▸ **DESCRIPTION OF THE TASK**: Within the entries below, please retype exactly the lines starting with the line that has "You are a GUI" and going on through the line that has "Click underlined shmid after 'identified by'", but not the pictures.

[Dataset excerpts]
____
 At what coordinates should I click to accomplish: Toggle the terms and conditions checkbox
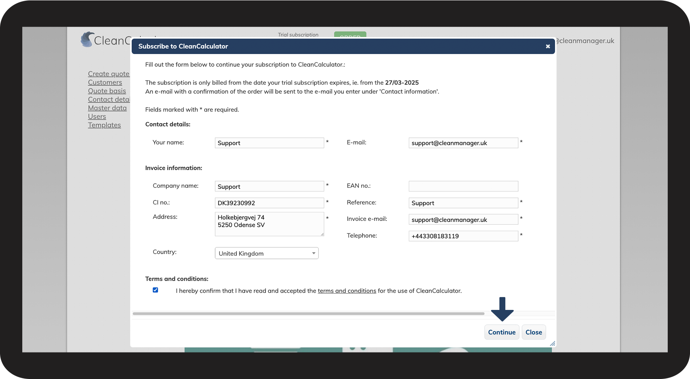pyautogui.click(x=155, y=290)
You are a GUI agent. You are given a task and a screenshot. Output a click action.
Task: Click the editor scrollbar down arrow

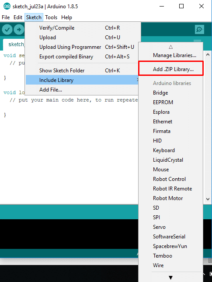point(208,199)
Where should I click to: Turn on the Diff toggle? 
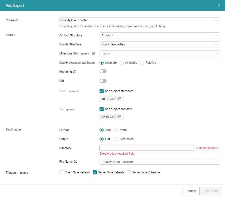point(103,81)
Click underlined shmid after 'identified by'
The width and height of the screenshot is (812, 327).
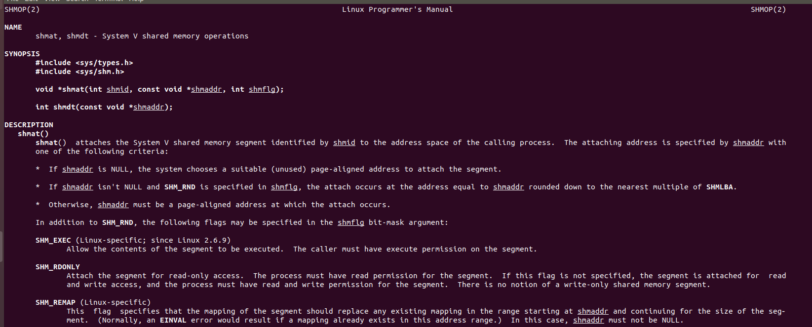point(344,143)
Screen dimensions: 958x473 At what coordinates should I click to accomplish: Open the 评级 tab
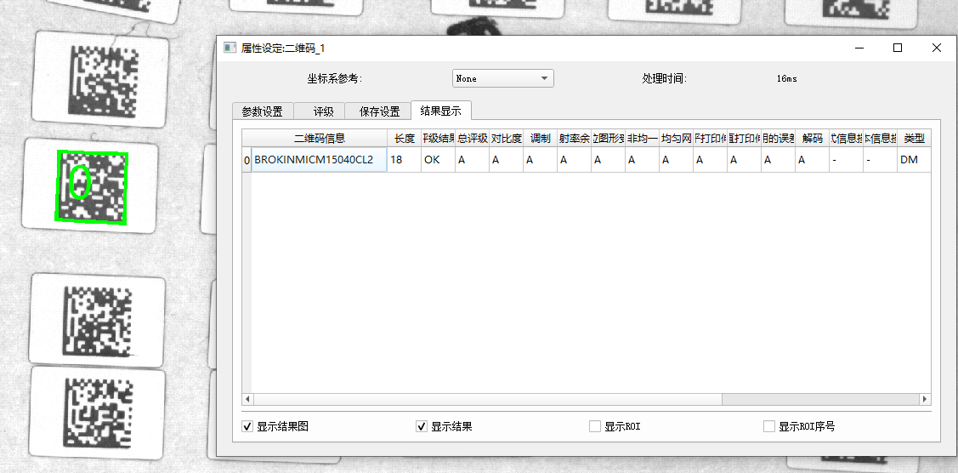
____
▸ **SOLUTION TO THIS TASK**:
You are a GUI agent. You are given a task and a screenshot. Output a click action.
Task: Click the editor scrollbar down arrow

point(208,199)
Where should I click to: Turn on the Diff toggle? 
point(103,81)
Click underlined shmid after 'identified by'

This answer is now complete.